I've looked at way too many versions of this patch and related. This is the only one so far that I didn't find various bugs on the error cases.
But you haven't seen the callers of this function. Without this documented, you will have problems.
I've seen the Intel irdma, both versions of the SOF stuff and an internal mlx5 patch..
Look at the SOF example, it has perfectly paired error unwinds. Each function has unwind that cleans up exactly what it creates. Every 'free' unwind is paired with an 'alloc' in the same function. Simple. Easy to audit. Easy to correctly enhance down the road.
This is the common kernel goto error design pattern.
Why is this two-step process even needed here?
Initializing the refcount close to the allocation is a common design pattern as is initializing it close to registration. Both options are tricky, both have various common subtle bugs, both have awkward elements.
At the end of the day, after something like 20 iterations, this is the first series that actually doesn't have error unwind bugs.
Can we empower Dave to make this choice? It is not like it is wild or weird, the driver core already exposes _initialize and _add functions that work in exactly the same way.
Why is this two-step process even needed here? Without this documented, you will have problems.
And it is also documented in "Ancillary device" section in the Documentation/driver-api/ancillary_bus.rst Below is the snippet from the patch.
It is likely worth to add this part of the documentation using standard kernel kdoc format where export function definition of initialize() and add() resides, so that it cannot be missed out.

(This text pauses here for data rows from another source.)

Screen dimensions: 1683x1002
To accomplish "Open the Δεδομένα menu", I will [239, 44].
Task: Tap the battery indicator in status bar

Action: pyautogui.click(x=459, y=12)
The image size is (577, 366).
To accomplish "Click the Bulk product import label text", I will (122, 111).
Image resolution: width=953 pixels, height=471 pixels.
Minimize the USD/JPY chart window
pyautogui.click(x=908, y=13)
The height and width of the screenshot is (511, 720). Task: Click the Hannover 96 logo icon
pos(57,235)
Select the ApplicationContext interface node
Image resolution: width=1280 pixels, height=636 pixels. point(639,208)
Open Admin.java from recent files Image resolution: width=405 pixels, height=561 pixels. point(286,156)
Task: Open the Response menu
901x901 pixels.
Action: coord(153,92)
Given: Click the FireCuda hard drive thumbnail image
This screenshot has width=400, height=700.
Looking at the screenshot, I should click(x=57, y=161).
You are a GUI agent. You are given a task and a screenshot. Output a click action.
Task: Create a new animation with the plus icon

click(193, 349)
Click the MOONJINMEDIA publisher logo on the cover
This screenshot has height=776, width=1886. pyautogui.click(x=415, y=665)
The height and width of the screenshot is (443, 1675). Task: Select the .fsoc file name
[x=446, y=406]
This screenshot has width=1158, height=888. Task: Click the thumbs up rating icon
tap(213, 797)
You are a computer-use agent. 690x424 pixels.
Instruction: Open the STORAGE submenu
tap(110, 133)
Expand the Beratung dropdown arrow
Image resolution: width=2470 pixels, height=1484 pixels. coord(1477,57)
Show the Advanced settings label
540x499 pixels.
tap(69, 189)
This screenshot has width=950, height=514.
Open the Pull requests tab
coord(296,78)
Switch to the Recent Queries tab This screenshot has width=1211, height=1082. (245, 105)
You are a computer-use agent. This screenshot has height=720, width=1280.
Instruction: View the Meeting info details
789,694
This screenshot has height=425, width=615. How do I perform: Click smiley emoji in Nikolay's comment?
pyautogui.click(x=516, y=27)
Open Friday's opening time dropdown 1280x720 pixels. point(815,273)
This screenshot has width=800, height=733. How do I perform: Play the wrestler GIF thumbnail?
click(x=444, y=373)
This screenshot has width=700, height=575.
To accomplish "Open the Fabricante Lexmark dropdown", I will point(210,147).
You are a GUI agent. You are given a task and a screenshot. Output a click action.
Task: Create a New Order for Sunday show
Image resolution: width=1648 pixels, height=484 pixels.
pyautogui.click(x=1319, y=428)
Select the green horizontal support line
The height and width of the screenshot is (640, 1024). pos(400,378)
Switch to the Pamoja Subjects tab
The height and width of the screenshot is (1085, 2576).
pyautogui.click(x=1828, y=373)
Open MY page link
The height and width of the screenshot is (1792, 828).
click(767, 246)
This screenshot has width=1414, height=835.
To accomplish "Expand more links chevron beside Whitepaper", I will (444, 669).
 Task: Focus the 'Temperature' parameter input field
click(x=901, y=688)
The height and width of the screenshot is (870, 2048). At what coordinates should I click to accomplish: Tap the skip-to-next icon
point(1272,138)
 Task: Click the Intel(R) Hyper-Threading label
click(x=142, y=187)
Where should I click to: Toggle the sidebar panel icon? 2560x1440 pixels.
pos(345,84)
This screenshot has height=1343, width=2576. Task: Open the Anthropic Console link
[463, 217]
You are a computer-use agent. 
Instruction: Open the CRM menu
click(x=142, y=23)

+Registering an ancillary_device is a two-step process. First you must +call ancillary_device_initialize(), which will check several aspects of +the ancillary_device struct and perform a device_initialize(). After +this step completes, any error state must have a call to put_device() ^^^^^^^^^^^^ +in its resolution path. The second step in registering an +ancillary_device is to perform a call to ancillary_device_add(), which +will set the name of the device and add the device to the bus.